Be careful what you wish for.
Don’t tell the world (or at least the small slice of it that reads your blog) that you want to try new things, unless you are prepared to really try new things. When my neighbor invited me to his wife’s sold out performance of Icons of Sound: Hagia Sophia Reimagined, I must admit that it hadn’t been top of my to-do list for a Friday night. But he reminded me that I could hardly refuse given my new found commitment to trying to new things. Caught again.
The adventure almost defies description, but I will try. This performance was the result of the kind of resources, brainpower, creativity and imagination that resides within great academic institutions like Stanford (hats off to my neighbor who is a professor of medieval art there and co-creator of the event). It was a joint effort of the Art and Art History Department, the Center for Computer Research in Music and Acoustics, and the Theatre and Productions studies. In short, the effort combined the very best efforts of many, many experts in their fields joining together to try something — you guessed it–absolutely new. Apparently, these folks don’t require a blog to get them to try new things. They are constantly on the quest.
As we learned from several of the collaborators between performances, we were hearing new discovered Byzantine chants from the liturgy of Istanbul’s Hagia Sophia cathedral, often regarded as the world’s greatest example of Byzantine architecture. Performed by a Portland based vocal ensemble, Cappella Romana, the chanting was enhanced by hyper-accurate computer enabled acoustics which replicated the acoustics of the Hagia Sophia, which was the largest enclosed space in the world for over a thousand years. (On a side note, I’ll give you a flavor of the crowd that attends this type of highbrow academic and artistic endeavor. In the lobby, I heard someone dropping that fact (largest enclosed space for 1000 years) to his companion, only to be met with the question, “What replaced it?” Man, can’t you even dropped a factoid like that without being challenged for more? By the way, the Cathedral in Seville, Spain built in 1537 replaced Hagia Sophia as the largest building in the world. I looked it up.)
Anyway, the collaboration promised to transport the listener to Hagia Sophia, experiencing the sound, light, art, and music as though she were actually there. And transport us it did. As the chanting washed over us, it is impossible not to be soothed and uplifted by the calming rhythm. It lulled me into a meditative state, like a good chant can do but this was something different.
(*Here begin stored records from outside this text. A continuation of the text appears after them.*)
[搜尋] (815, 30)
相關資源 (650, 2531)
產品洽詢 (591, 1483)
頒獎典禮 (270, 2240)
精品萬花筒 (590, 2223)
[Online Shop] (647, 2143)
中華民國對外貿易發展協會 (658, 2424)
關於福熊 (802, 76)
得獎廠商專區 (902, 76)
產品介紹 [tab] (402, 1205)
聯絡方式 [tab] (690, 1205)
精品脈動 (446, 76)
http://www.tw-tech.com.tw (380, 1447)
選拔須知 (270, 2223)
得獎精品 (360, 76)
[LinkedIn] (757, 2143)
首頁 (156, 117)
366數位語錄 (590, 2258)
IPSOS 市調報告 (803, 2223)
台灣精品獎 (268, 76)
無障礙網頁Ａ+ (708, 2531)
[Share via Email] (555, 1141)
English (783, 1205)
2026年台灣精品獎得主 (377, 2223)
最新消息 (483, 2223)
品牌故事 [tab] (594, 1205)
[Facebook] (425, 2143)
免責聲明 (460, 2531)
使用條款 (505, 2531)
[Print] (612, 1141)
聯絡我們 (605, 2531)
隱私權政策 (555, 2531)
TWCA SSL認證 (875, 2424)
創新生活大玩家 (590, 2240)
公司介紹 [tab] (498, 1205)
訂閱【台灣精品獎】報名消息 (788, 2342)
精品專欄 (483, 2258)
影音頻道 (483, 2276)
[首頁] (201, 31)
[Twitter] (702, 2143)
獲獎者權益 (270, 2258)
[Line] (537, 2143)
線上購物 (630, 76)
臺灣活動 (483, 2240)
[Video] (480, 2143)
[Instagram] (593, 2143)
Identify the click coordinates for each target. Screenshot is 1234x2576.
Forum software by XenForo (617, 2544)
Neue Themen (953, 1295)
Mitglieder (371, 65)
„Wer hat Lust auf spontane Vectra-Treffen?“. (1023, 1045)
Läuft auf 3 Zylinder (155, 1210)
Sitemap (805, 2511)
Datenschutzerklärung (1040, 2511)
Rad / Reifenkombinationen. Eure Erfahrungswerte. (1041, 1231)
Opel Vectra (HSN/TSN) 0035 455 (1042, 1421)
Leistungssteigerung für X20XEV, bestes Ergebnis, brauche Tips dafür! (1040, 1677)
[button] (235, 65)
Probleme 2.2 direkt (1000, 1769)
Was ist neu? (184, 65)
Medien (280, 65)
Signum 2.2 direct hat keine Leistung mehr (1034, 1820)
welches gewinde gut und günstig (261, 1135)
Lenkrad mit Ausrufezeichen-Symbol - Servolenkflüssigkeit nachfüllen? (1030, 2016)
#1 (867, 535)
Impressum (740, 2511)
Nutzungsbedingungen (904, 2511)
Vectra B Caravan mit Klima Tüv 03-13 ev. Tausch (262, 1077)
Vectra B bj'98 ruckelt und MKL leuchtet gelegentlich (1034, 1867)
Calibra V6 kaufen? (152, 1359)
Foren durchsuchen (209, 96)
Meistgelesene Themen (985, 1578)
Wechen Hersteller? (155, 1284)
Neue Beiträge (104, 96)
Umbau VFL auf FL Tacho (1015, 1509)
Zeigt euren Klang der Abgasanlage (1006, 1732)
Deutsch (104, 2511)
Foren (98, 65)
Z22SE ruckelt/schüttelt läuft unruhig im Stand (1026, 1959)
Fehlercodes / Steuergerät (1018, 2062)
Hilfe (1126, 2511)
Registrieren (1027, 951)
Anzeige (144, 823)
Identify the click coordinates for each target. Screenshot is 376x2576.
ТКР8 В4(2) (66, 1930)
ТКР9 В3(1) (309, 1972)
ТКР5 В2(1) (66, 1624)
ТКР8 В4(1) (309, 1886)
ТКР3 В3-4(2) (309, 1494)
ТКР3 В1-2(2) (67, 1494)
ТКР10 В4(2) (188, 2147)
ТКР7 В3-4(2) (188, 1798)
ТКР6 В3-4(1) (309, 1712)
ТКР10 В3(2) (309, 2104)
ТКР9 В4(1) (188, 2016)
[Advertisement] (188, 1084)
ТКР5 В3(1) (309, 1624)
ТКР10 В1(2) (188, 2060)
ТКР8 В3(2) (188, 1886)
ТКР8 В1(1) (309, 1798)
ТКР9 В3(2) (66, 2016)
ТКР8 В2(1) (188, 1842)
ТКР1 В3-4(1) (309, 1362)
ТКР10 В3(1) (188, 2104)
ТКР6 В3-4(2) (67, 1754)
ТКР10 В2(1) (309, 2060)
It had the kind of deep resonance that you can feel deep in your belly. The normal echo footprint in the concert hall is about two seconds, but when the acoustic footprint of Hagia Sophia was enabled, it echoed for twelve seconds. It felt like we were a tiny part of a very massive musical expression. We also heard something that no one else can hear because they don’t even allow musical performances in Hagia Sophia anymore. I hope you can understand why I’m stumbling to find an adequate way to describe it.
It sounded like how you feel when you look up at the Sistine Chapel. Like there must be a God. Like this is what he can do. Like this is how God intended us to lift our voices and celebrate him. Like this is the very best of us, humans. And God is pleased.